§ **WHAT YOU ARE ASKED TO DO**: Go through the listing below and reproduce it word for word.

§ **THE DATA**:
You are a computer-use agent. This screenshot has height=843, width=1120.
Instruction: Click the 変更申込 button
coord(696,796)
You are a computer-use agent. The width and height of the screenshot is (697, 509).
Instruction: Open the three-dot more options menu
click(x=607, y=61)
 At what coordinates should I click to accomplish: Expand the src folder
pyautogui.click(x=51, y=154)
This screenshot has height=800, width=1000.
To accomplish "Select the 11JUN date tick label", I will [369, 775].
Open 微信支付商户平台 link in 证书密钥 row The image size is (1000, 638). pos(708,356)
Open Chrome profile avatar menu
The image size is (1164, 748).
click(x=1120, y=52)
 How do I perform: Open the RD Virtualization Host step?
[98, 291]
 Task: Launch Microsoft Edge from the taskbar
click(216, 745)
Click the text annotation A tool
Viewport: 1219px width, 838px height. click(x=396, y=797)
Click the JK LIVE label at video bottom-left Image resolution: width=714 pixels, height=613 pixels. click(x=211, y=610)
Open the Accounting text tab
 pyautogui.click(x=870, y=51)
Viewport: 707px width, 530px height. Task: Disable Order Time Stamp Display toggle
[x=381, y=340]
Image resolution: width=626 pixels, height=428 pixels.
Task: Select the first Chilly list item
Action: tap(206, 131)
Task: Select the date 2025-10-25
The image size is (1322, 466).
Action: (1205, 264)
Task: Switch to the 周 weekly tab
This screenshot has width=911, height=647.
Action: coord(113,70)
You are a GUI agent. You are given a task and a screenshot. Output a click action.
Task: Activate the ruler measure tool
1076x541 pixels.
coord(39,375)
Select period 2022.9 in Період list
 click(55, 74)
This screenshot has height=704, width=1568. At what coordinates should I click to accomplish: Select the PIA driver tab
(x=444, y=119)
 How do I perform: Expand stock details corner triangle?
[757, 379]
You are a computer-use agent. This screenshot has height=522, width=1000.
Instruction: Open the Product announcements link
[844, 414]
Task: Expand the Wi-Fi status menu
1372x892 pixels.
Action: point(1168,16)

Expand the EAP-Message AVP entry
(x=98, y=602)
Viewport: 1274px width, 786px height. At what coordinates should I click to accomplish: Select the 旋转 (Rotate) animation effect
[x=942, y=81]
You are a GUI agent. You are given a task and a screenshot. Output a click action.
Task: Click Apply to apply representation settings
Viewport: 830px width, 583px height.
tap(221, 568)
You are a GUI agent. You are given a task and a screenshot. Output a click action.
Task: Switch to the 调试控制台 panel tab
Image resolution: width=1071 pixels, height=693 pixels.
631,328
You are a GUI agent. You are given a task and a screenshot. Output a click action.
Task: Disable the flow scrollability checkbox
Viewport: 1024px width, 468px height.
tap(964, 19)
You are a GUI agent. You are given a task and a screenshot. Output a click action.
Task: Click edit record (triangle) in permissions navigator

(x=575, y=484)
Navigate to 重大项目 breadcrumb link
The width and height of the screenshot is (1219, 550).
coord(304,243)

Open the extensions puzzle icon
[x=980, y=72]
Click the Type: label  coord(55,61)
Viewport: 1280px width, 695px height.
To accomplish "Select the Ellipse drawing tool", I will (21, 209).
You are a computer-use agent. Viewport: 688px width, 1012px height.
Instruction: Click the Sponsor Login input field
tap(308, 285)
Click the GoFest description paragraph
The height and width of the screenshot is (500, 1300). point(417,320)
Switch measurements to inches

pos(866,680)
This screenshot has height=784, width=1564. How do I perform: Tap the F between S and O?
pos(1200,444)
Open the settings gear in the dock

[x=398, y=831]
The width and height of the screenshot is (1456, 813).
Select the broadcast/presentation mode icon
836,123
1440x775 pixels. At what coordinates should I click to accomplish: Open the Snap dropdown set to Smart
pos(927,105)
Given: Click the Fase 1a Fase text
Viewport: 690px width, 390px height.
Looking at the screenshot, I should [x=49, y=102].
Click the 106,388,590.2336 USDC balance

§ **RESPONSE BOX**:
You are a computer-use agent. This screenshot has height=843, width=1120.
Instruction: Click the 変更申込 button
coord(696,796)
You are a computer-use agent. The width and height of the screenshot is (697, 509).
Instruction: Open the three-dot more options menu
click(x=607, y=61)
 At what coordinates should I click to accomplish: Expand the src folder
pyautogui.click(x=51, y=154)
This screenshot has height=800, width=1000.
To accomplish "Select the 11JUN date tick label", I will [369, 775].
Open 微信支付商户平台 link in 证书密钥 row The image size is (1000, 638). pos(708,356)
Open Chrome profile avatar menu
The image size is (1164, 748).
click(x=1120, y=52)
 How do I perform: Open the RD Virtualization Host step?
[98, 291]
 Task: Launch Microsoft Edge from the taskbar
click(216, 745)
Click the text annotation A tool
Viewport: 1219px width, 838px height. click(x=396, y=797)
Click the JK LIVE label at video bottom-left Image resolution: width=714 pixels, height=613 pixels. click(x=211, y=610)
Open the Accounting text tab
 pyautogui.click(x=870, y=51)
Viewport: 707px width, 530px height. Task: Disable Order Time Stamp Display toggle
[x=381, y=340]
Image resolution: width=626 pixels, height=428 pixels.
Task: Select the first Chilly list item
Action: tap(206, 131)
Task: Select the date 2025-10-25
The image size is (1322, 466).
Action: (1205, 264)
Task: Switch to the 周 weekly tab
This screenshot has width=911, height=647.
Action: coord(113,70)
You are a GUI agent. You are given a task and a screenshot. Output a click action.
Task: Activate the ruler measure tool
1076x541 pixels.
coord(39,375)
Select period 2022.9 in Період list
 click(55, 74)
This screenshot has height=704, width=1568. At what coordinates should I click to accomplish: Select the PIA driver tab
(x=444, y=119)
 How do I perform: Expand stock details corner triangle?
[757, 379]
You are a computer-use agent. This screenshot has height=522, width=1000.
Instruction: Open the Product announcements link
[844, 414]
Task: Expand the Wi-Fi status menu
1372x892 pixels.
Action: point(1168,16)

Expand the EAP-Message AVP entry
(x=98, y=602)
Viewport: 1274px width, 786px height. At what coordinates should I click to accomplish: Select the 旋转 (Rotate) animation effect
[x=942, y=81]
You are a GUI agent. You are given a task and a screenshot. Output a click action.
Task: Click Apply to apply representation settings
Viewport: 830px width, 583px height.
tap(221, 568)
You are a GUI agent. You are given a task and a screenshot. Output a click action.
Task: Switch to the 调试控制台 panel tab
Image resolution: width=1071 pixels, height=693 pixels.
631,328
You are a GUI agent. You are given a task and a screenshot. Output a click action.
Task: Disable the flow scrollability checkbox
Viewport: 1024px width, 468px height.
tap(964, 19)
You are a GUI agent. You are given a task and a screenshot. Output a click action.
Task: Click edit record (triangle) in permissions navigator

(x=575, y=484)
Navigate to 重大项目 breadcrumb link
The width and height of the screenshot is (1219, 550).
coord(304,243)

Open the extensions puzzle icon
[x=980, y=72]
Click the Type: label  coord(55,61)
Viewport: 1280px width, 695px height.
To accomplish "Select the Ellipse drawing tool", I will (21, 209).
You are a computer-use agent. Viewport: 688px width, 1012px height.
Instruction: Click the Sponsor Login input field
tap(308, 285)
Click the GoFest description paragraph
The height and width of the screenshot is (500, 1300). point(417,320)
Switch measurements to inches

pos(866,680)
This screenshot has height=784, width=1564. How do I perform: Tap the F between S and O?
pos(1200,444)
Open the settings gear in the dock

[x=398, y=831]
The width and height of the screenshot is (1456, 813).
Select the broadcast/presentation mode icon
836,123
1440x775 pixels. At what coordinates should I click to accomplish: Open the Snap dropdown set to Smart
pos(927,105)
Given: Click the Fase 1a Fase text
Viewport: 690px width, 390px height.
Looking at the screenshot, I should [x=49, y=102].
Click the 106,388,590.2336 USDC balance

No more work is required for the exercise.